Facebook reported more than 21 million child sexual abuse images on its platforms in 2020.- The material was flagged to the
NCMEC , a charity that fights child sexual abuse. - As Insider previously reported, 2020 saw a spike in child sexual abuse content online.
Facebook reported more than 20 million child sexual abuse images on its platform in 2020, according to a new report by the National Council for Missing and Exploited Children (NCMEC).
According to the report released Wednesday, Facebook recorded 20,307,216 instances for
Insider first reported the figures in January, when Facebook confirmed the number. The full report has figures for other companies, and shows that Facebook made more than 35 times as many reports as the next company on the list, Google.
Facebook's platforms contain the vast majority of all child sexual content flagged to the NCMEC, which represent a 31% increase on the 16 million images reported to them by the platform in 2019.
Facebook highlighted its proactive policies and use of technology to detect and remove child exploitation material in response to the increase.
"Using industry-leading technology, over 99% of child exploitation content we remove from Facebook and Instagram is found and taken down before it's reported to us," said a spokesperson to Insider in January.
Other sites remove material after it is found or flagged to them, but don't have proactive policies to find it.
Following Facebook, the platforms with the most reports were:
- Google with 546,704.
- Snapchat with 144,095.
- Microsoft with 96,776.
- Twitter with 65,062.
- TikTok with 22,692.
- Omegle (a video and text chat platform) with 20,265.

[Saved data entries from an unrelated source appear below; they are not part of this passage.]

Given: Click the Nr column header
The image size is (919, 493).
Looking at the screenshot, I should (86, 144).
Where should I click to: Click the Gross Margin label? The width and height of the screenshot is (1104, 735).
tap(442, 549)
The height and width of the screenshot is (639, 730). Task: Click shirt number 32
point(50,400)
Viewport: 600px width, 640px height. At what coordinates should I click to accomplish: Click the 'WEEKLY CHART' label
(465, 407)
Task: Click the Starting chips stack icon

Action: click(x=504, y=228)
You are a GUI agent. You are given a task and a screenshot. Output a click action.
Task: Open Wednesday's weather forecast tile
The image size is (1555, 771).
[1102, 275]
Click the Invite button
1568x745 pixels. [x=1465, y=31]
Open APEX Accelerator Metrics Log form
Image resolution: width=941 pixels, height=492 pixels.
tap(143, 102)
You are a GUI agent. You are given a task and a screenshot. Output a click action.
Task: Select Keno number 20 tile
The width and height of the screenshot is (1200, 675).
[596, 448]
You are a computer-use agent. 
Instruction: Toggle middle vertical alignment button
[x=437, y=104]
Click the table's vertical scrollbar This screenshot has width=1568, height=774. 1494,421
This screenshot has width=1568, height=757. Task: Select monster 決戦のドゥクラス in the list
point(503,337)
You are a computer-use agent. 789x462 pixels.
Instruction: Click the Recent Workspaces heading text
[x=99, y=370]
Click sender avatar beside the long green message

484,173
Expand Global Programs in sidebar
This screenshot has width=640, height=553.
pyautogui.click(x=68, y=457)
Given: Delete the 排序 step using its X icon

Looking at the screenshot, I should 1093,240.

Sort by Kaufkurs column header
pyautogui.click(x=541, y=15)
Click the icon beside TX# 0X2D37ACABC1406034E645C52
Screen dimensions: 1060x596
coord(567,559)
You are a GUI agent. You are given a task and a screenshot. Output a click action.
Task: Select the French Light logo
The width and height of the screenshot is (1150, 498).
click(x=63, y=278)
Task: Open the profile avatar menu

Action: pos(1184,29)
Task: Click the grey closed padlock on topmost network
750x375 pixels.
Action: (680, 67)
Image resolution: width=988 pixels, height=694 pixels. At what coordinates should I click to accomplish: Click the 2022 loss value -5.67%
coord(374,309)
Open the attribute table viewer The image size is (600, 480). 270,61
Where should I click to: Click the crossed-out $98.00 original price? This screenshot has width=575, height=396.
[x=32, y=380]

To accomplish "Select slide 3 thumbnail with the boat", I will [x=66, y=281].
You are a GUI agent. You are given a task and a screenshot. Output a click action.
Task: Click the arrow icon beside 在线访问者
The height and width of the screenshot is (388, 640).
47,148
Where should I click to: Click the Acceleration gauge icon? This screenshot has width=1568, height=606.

Mindgeek, the company that owns porn websites including PornHub, logged 13,229 reports. Last year a series of credit card companies severed ties with Pornhub after it was revealed by The New York Times' that the site was hosting child sexual exploitation videos.
Facebook said in a blog post ahead of the release of the NCMEC report that it was building new tools to track down child sexual abuse material, and that most of the material it identified was old material being shared or re-sent.
"We found that more than 90 percent of this content was the same as or visually similar to previously reported content," said the post.
"And copies of just six videos were responsible for more than half of the child exploitative content we reported in that time period. While this data indicates that the number of pieces of content does not equal the number of victims, and that the same content, potentially slightly altered, is being shared repeatedly, one victim of this horrible crime is one too many."
The NCMEC told Insider in January that COVID-19 lockdowns were likely among the factors behind the overall increase in the amount of material reported to them in 2020.
Vulnerable children were less able to get help, and there was a new trend of abuse being livestreamed on demand, said the NCMEC at the time.
The 160 companies signed up to the NCMEC's child sexual abuse reporting mechanism voluntarily share the information, which is then used by law enforcement to investigate people committing the crimes.
There are no laws in the US compelling platforms to proactively search out child sexual abuse material.